DATASET ENTRIES —
<<<<

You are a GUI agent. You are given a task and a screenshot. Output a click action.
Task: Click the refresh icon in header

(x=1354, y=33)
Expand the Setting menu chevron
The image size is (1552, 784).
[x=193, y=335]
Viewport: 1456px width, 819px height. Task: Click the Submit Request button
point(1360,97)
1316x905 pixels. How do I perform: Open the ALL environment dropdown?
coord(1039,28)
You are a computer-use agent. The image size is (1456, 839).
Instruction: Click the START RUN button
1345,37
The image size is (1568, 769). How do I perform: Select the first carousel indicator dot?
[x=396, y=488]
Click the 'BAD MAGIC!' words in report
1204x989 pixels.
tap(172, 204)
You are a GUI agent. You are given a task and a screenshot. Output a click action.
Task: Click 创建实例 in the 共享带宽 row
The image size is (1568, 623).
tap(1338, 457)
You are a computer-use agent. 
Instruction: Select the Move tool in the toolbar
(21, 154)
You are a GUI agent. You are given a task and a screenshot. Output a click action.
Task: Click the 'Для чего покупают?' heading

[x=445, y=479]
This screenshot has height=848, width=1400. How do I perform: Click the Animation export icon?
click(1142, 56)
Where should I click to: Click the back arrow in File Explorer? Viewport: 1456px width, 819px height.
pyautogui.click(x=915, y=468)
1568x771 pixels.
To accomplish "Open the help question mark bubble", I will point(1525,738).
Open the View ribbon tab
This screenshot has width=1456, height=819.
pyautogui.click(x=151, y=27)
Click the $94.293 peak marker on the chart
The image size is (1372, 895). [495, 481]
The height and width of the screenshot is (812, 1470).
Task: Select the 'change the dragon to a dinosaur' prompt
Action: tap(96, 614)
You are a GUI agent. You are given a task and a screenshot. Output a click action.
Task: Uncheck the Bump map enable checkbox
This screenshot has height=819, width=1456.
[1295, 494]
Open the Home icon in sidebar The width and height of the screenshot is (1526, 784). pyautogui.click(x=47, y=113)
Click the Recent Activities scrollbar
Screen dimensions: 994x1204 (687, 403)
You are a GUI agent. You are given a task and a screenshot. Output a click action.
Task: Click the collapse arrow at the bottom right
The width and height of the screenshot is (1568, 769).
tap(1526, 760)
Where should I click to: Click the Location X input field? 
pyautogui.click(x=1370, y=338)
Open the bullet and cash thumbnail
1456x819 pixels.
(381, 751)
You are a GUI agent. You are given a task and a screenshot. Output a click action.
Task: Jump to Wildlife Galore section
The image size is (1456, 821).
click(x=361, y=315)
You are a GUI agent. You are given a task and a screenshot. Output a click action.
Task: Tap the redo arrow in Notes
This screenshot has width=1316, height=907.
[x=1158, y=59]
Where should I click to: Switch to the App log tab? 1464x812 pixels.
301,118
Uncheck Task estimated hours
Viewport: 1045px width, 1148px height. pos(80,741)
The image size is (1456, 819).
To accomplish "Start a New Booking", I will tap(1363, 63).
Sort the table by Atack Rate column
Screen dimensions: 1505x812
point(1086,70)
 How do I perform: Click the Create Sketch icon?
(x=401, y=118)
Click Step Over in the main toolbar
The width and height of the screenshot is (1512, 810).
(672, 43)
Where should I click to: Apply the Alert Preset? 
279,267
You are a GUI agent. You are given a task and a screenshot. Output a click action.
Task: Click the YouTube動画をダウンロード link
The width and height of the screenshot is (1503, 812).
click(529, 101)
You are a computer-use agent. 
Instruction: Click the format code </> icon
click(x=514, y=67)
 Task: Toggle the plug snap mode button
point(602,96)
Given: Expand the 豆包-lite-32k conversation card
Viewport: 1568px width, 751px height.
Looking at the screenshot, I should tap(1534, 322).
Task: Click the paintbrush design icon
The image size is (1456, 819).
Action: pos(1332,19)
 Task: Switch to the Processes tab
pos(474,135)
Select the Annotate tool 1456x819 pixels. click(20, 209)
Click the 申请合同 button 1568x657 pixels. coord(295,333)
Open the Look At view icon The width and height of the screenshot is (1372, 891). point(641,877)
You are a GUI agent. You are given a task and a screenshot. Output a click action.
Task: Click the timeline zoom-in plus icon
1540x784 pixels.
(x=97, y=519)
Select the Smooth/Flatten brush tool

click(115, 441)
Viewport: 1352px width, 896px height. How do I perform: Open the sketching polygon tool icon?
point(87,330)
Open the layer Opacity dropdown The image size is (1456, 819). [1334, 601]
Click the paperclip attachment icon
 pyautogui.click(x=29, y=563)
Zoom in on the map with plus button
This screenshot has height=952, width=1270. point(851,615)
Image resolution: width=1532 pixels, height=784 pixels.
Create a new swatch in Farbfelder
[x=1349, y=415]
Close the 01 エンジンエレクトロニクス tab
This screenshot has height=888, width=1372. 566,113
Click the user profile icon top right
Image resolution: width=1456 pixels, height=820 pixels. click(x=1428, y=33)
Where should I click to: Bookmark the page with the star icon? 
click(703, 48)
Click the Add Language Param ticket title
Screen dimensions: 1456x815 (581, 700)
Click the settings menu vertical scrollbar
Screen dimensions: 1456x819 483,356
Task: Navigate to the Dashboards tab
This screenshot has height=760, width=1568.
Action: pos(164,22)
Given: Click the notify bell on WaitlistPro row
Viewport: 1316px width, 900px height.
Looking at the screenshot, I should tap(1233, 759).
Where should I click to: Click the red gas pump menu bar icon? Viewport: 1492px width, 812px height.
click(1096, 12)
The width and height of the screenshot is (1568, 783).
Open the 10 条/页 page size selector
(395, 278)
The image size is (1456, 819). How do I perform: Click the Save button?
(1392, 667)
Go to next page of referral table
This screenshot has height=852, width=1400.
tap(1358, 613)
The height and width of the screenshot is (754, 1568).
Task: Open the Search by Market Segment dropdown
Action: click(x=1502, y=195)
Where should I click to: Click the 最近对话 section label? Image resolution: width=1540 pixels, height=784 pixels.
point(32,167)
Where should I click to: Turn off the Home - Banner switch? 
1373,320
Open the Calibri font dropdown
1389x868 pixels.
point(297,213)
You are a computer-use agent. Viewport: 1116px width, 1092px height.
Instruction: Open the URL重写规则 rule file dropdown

>>>>

WHAT YOU ARE ASKED TO DO —
Report how many lines in the material above include "computer", and give no other words.

RESULT OF THE EXERCISE —
4